__PAGE TEXT__.
A first pass at Latent Profile Analysis using MCLUST (in R)

2017/08/22

Note - an R package for carrying out Latent Profile Analysis (LPA): tidyLPA

Since writing this post, I have worked with colleagues to release an R package to carry out the analysis. The package is tidyLPA and is described in the following sections, through the “Original Post” header below which is the beginning of the original post.

Introduction

Latent Profile Analysis (LPA) is a statistical modeling approach for estimating distinct profiles, or groups, of variables. In the social sciences and in educational research, these profiles could represent, for example, how different youth experience dimensions of being engaged (i.e., cognitively, behaviorally, and affectively) at the same time.

tidyLPA provides the functionality to carry out LPA. LPA is a statistical modeling approach for estimating parameters (i.e., the means, variances, and covariances) for profiles. Note that tidyLPA is still at the beta stage! Please report any bugs at https://github.com/jrosen48/tidyLPA or send an email to jrosen@msu.edu.

Installation

You can install tidyLPA from CRAN with:

install.packages("tidyLPA")

You can also install the in-development version of tidyLPA from GitHub with:

install.packages("devtools")
devtools::install_github("jrosen48/tidyLPA")

Example

Here is a brief example using the built-in pisaUSA15 dataset and variables for broad interest, enjoyment, and self-efficacy. Note that we first type the name of the data frame, followed by the unquoted names of the variables used to create the profiles. We also specify the number of profiles and the model. See ?estimate_profiles for more details.

library(tidyLPA)
## Note that an update to tidyLPA is forthcoming; see vignette('introduction-to-major-changes') for details!
d <- pisaUSA15[1:100, ]

m3 <- estimate_profiles(d, 
                        broad_interest, enjoyment, self_efficacy, 
                        n_profiles = 3)
## Fit Equal variances and covariances fixed to 0 (model 1) model with 3 profiles.
## LogLik is 283.991
## BIC is 631.589
## Entropy is 0.914
plot_profiles(m3, to_center = TRUE)

__GIVEN DATA__.

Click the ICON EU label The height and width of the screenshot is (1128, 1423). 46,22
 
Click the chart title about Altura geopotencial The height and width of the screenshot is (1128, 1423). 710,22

__OBJECTIVE__.
Translate this sentence from the page on Latent Profile Analysis into Spanish: "Latent Profile Analysis (LPA) is a statistical modeling approach for estimating distinct profiles, or groups, of variables." The material plays no part in what follows here.

__TASK RESULT__.
El análisis de perfiles latentes (LPA) es un enfoque de modelado estadístico para estimar perfiles distintos, o grupos, de variables.